### Input data
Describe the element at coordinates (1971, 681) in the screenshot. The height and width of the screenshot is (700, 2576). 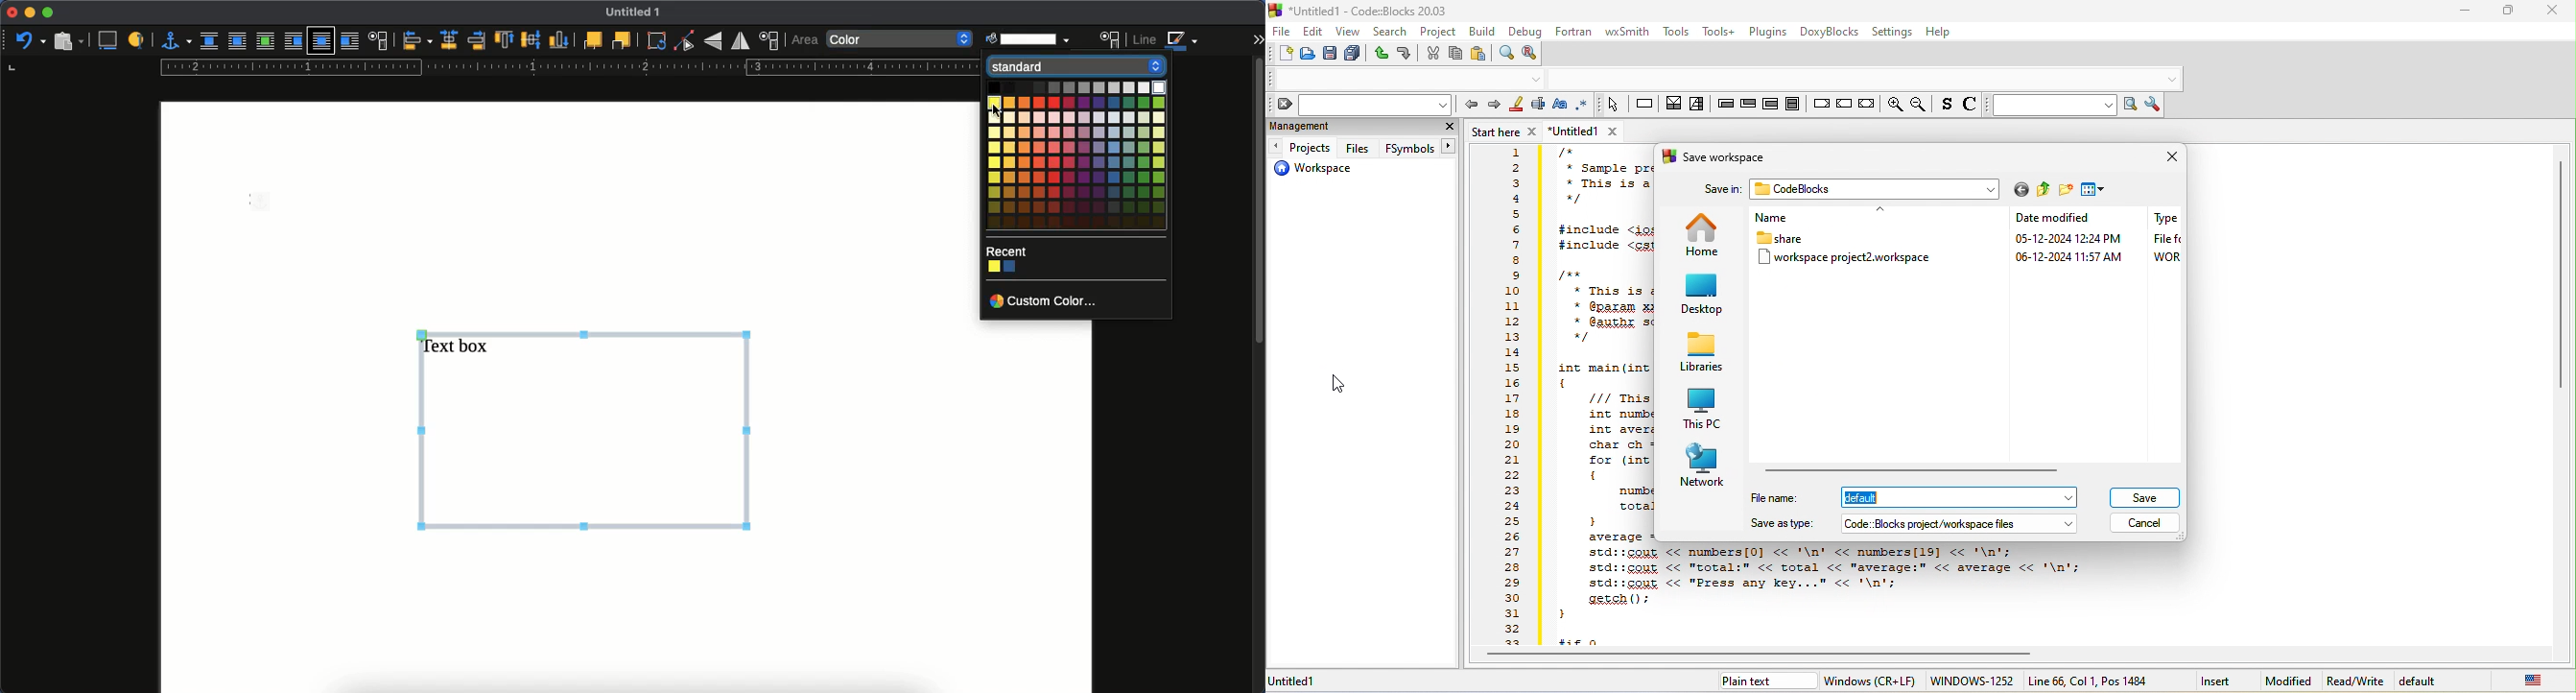
I see `windows-1252` at that location.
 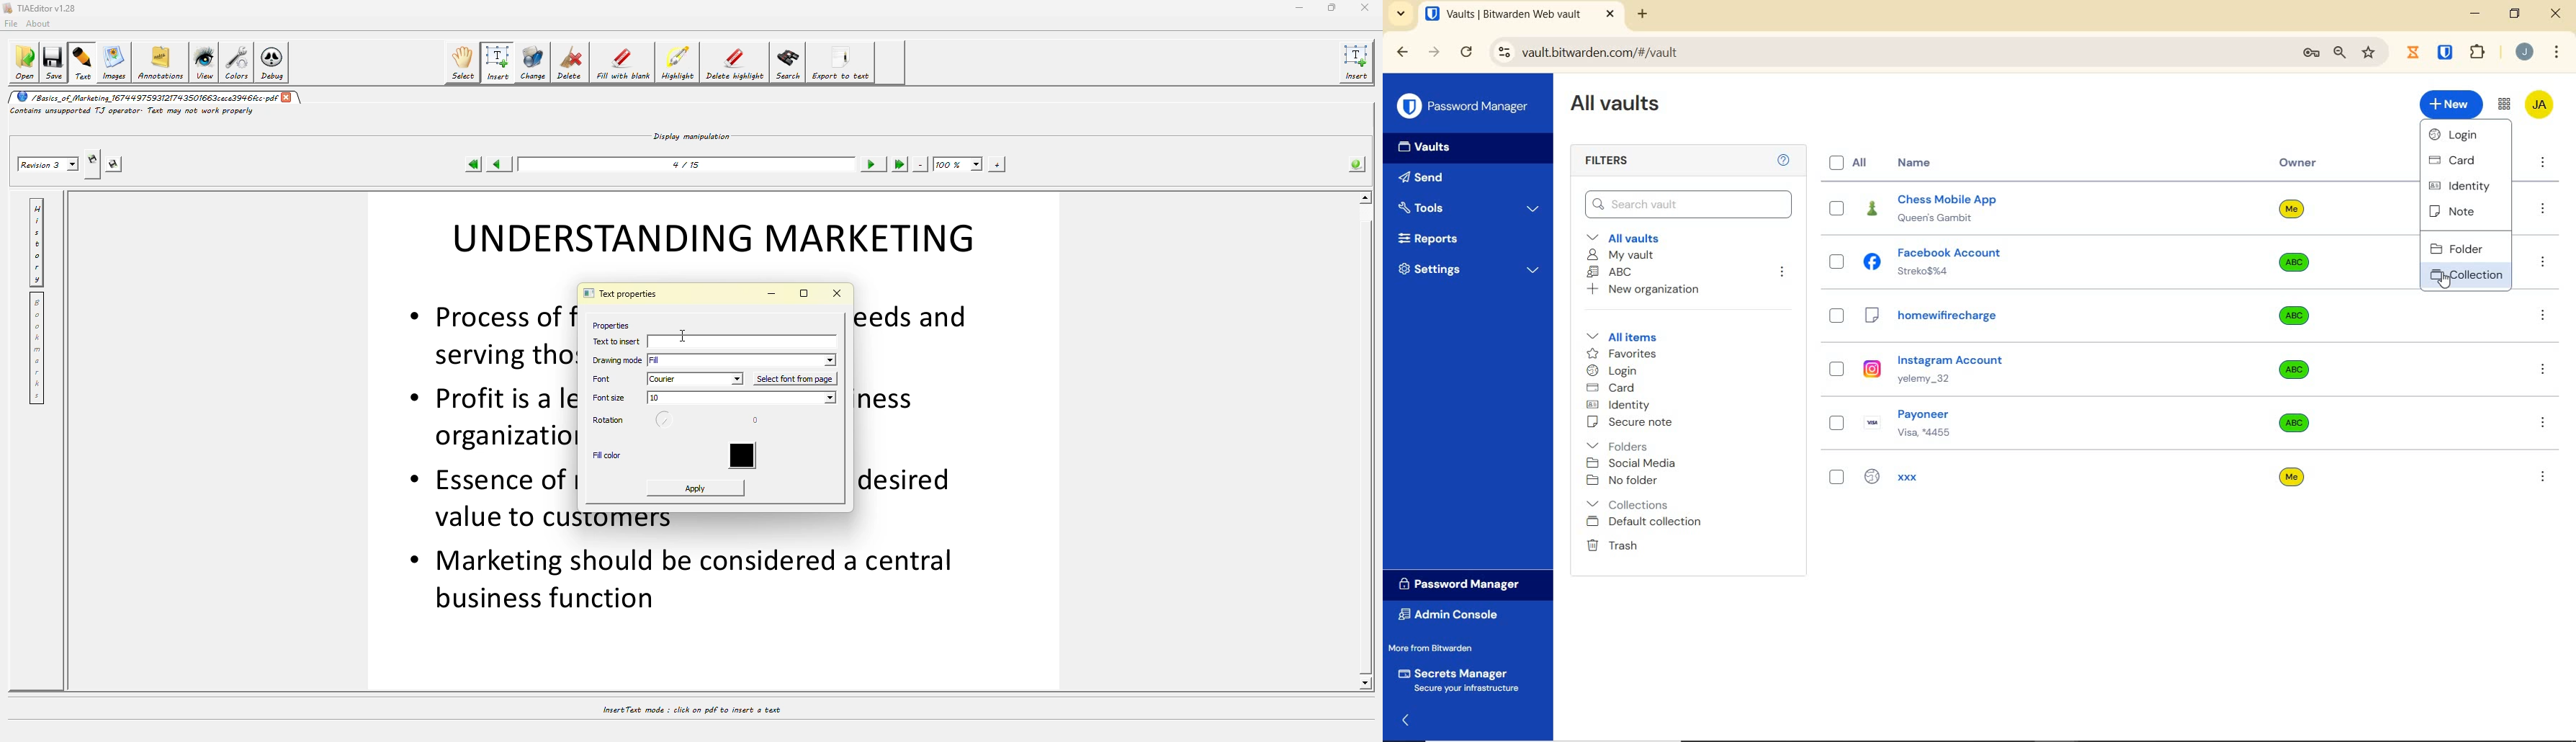 I want to click on Search Vault, so click(x=1690, y=204).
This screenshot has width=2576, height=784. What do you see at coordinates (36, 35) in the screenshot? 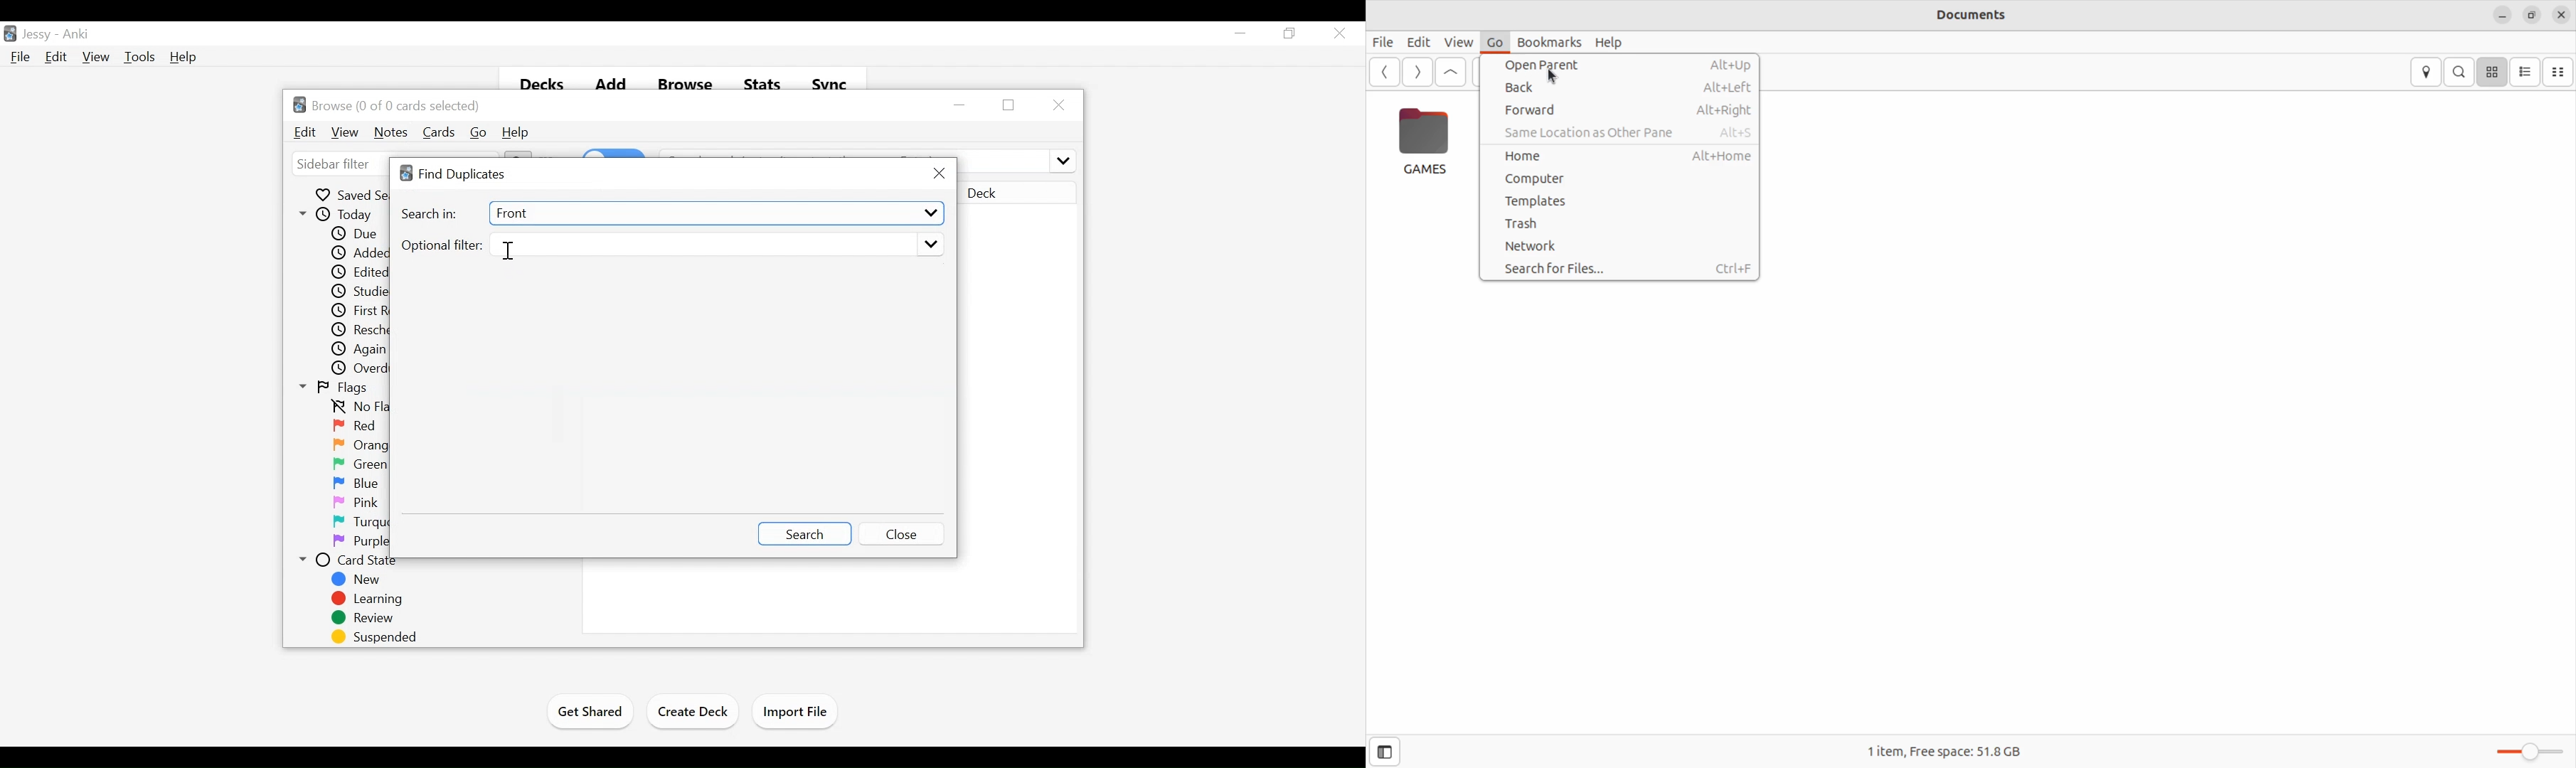
I see `User Profile` at bounding box center [36, 35].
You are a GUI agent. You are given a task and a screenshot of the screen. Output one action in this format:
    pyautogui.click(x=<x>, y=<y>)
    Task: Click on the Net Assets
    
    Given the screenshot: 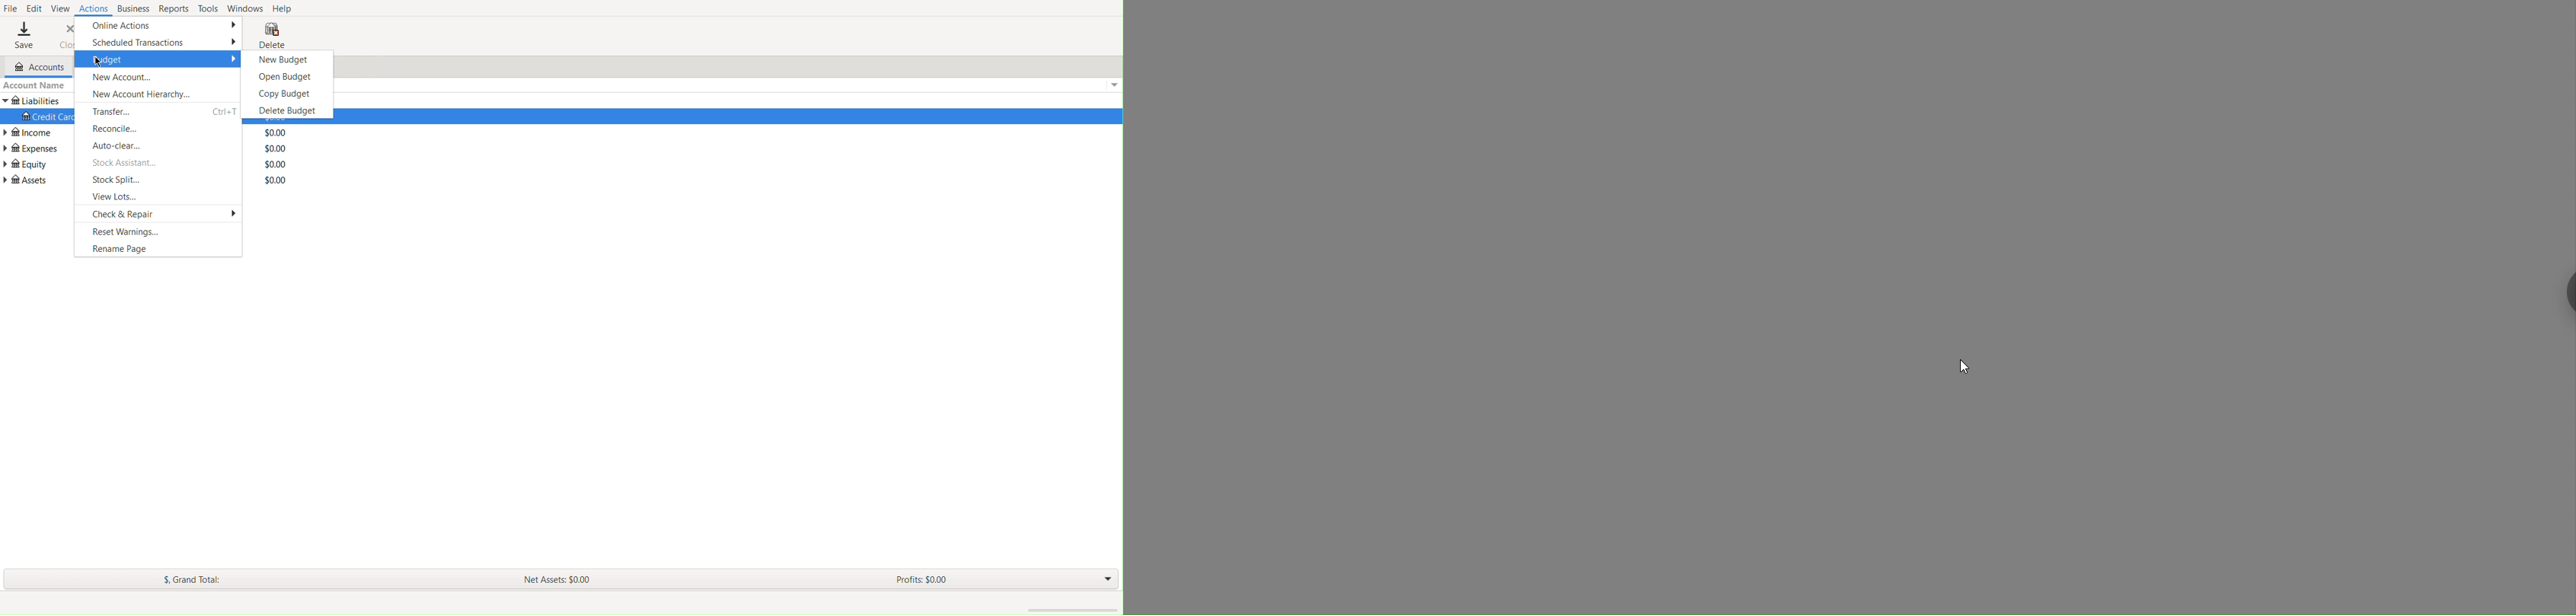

### Goal
Reproduce the listing above verbatim, omitting the pictures.

### Exercise result
Describe the element at coordinates (1971, 681) in the screenshot. The height and width of the screenshot is (700, 2576). 
I see `windows-1252` at that location.
  I want to click on Search Vault, so click(x=1690, y=204).
This screenshot has width=2576, height=784. What do you see at coordinates (36, 35) in the screenshot? 
I see `User Profile` at bounding box center [36, 35].
You are a GUI agent. You are given a task and a screenshot of the screen. Output one action in this format:
    pyautogui.click(x=<x>, y=<y>)
    Task: Click on the Net Assets
    
    Given the screenshot: 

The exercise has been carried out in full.